The third season of Prescription Drug Data Collection (RxDC) reporting is underway, with the annual deadline set for June 1 each year, reporting on the previous calendar year. The Consolidated Appropriations Act requires all group medical plans to file a report with the Centers for Medicare & Medicaid (CMS) detailing the cost and other medical data for the group health plans’ prescription drug and other benefits, excluding excepted benefits. RxDC reporting is mandatory regardless of the group’s insurance status, size, or whether it is a grandfathered plan.

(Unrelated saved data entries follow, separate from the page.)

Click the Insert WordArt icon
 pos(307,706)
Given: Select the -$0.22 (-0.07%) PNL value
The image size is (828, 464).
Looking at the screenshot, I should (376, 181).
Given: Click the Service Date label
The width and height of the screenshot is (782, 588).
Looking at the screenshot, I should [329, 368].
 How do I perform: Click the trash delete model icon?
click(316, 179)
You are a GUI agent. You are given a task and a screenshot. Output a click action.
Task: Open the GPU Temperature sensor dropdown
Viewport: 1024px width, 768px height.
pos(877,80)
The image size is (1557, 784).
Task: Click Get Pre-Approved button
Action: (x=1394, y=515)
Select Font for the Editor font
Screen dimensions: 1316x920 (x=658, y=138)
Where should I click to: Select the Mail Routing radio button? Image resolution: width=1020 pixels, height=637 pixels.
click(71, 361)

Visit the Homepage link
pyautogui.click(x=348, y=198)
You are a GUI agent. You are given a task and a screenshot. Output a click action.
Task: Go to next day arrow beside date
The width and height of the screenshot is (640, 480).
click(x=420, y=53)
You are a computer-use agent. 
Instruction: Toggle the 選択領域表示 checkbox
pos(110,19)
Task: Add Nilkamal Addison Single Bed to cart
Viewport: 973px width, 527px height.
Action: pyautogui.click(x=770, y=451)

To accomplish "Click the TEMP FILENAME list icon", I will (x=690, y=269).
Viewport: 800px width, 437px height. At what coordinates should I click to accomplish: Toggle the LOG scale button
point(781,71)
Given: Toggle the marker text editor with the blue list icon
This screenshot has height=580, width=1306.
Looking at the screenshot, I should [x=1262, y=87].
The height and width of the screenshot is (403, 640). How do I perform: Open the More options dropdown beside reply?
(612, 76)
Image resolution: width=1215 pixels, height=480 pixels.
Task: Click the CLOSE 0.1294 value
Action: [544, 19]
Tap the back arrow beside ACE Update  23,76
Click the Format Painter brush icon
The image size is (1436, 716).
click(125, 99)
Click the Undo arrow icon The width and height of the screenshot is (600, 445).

The filing must be completed electronically through the CMS Enterprise Portal. While employers are ultimately responsible for RxDC filing, most third-party administrators (TPAs) pharmacy benefit managers (PBMs) contracted to provide services to the group health plan will assist or submit filings on behalf of the group health plan.
Changes for 2024 RxDC Reporting
The average monthly premium calculation has been simplified. Instead of calculating per member per month, this is stated as the total annual premium divided by 12.
CMS has introduced restrictions on data aggregation. Data in files D1 and D3 through D8 must match the level of detail in the D2 file. This means that if the D2 data is specific to an employer’s plan, the data in files D3 through D8 must be equally specific.
Employer Considerations
- Insurance carriers will handle RxDC reporting on behalf of employers with fully insured plans. However, employers should confirm with carriers that the reporting has been completed and provide any necessary information.
- Employers with self-insured plans have final responsibility for RxDC filing. If they rely on TPAs or PBMs to assist with filing, it’s crucial to ensure that it is completed on time.